--- start Exercise data ---

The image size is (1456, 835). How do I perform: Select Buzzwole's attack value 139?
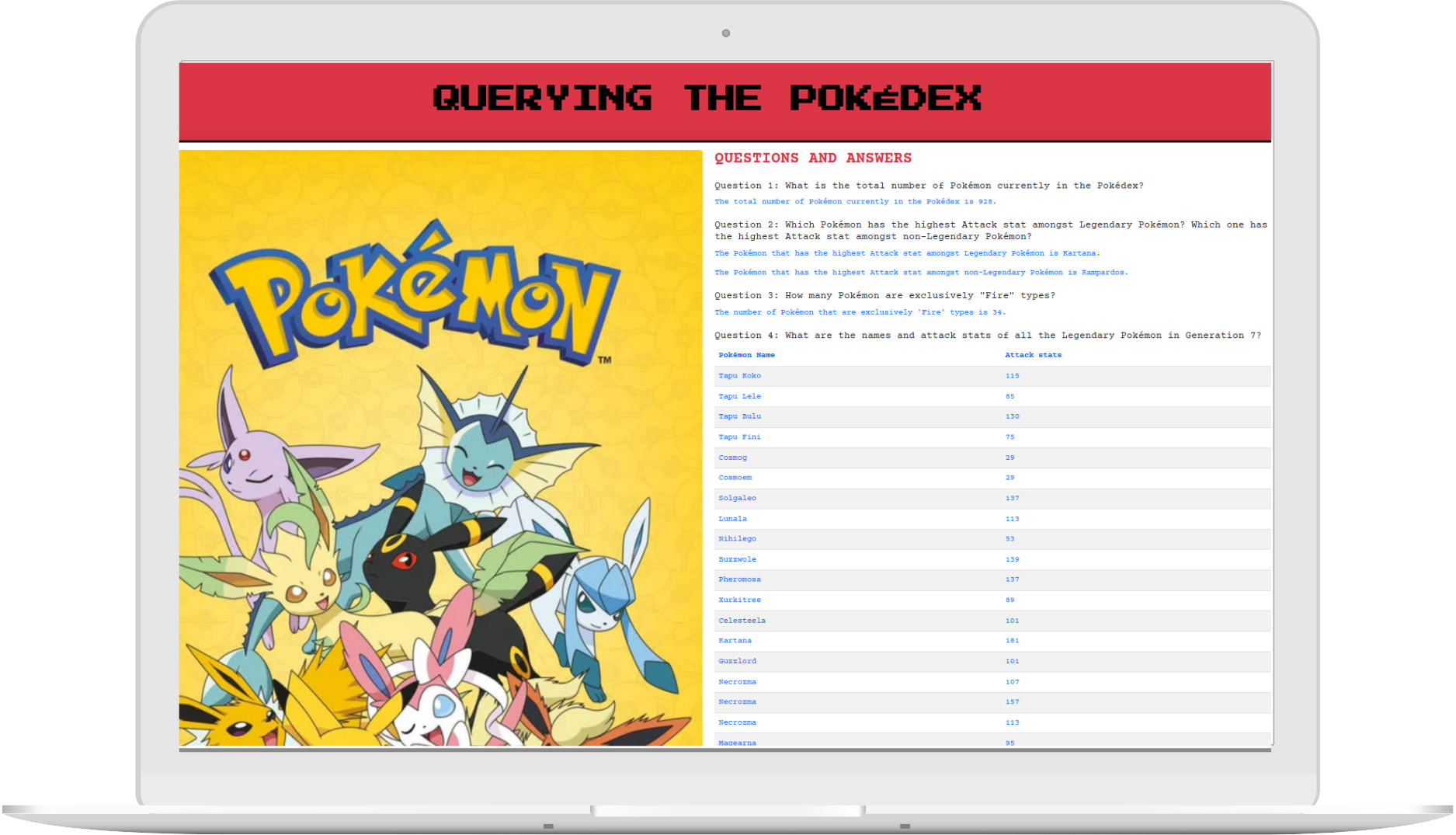(1012, 559)
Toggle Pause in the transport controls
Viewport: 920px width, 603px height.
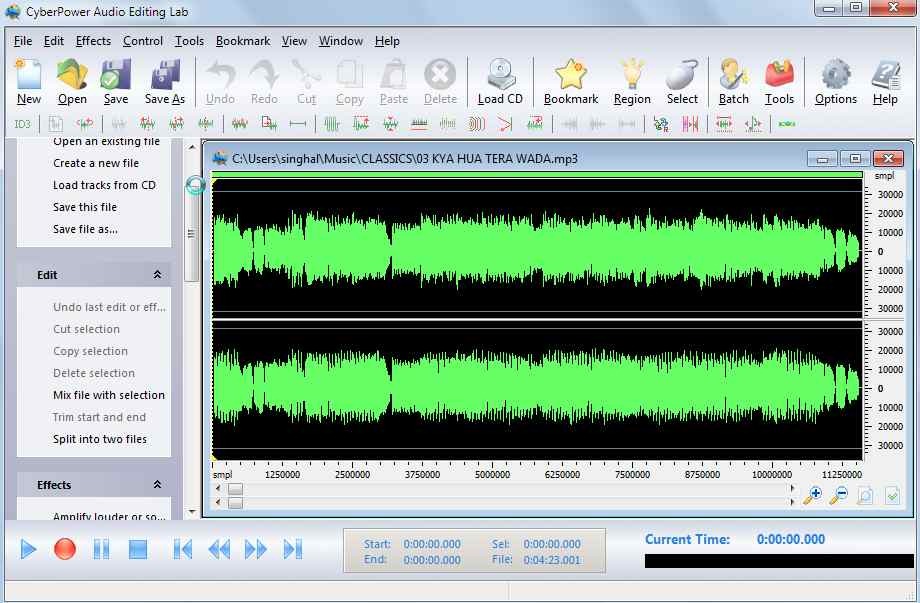(101, 549)
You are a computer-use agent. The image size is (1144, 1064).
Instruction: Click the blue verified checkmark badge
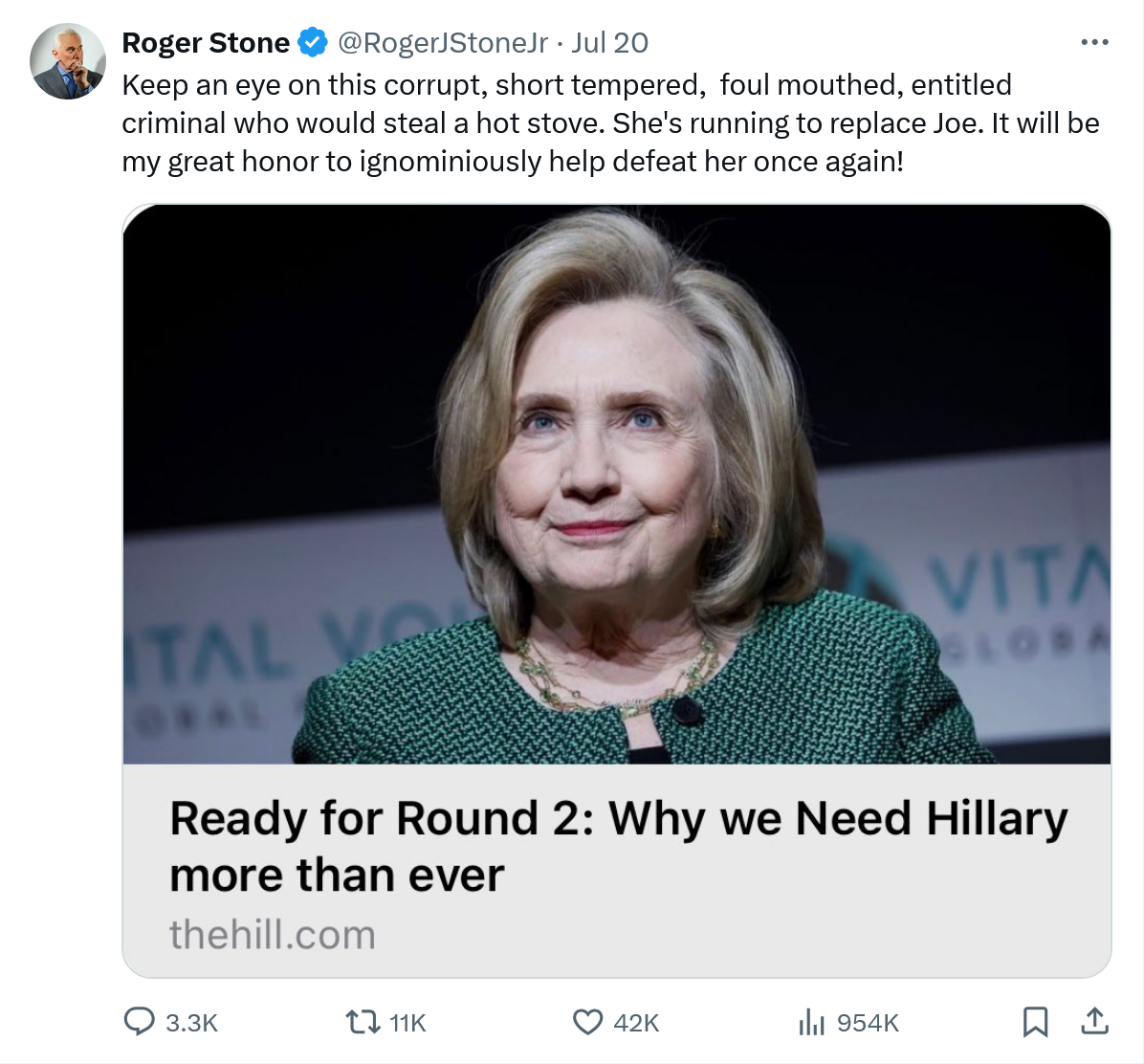(x=313, y=43)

--- end Exercise data ---

Task details
Rewrite the text of the entries above as a numbered list, one line per item, with blank lines and pictures left out.

The reply
1. The image size is (1456, 835). How do I perform: Select Buzzwole's attack value 139?
2. (1012, 559)
3. Toggle Pause in the transport controls
4. Viewport: 920px width, 603px height.
5. (101, 549)
6. You are a computer-use agent. The image size is (1144, 1064).
7. Instruction: Click the blue verified checkmark badge
8. (x=313, y=43)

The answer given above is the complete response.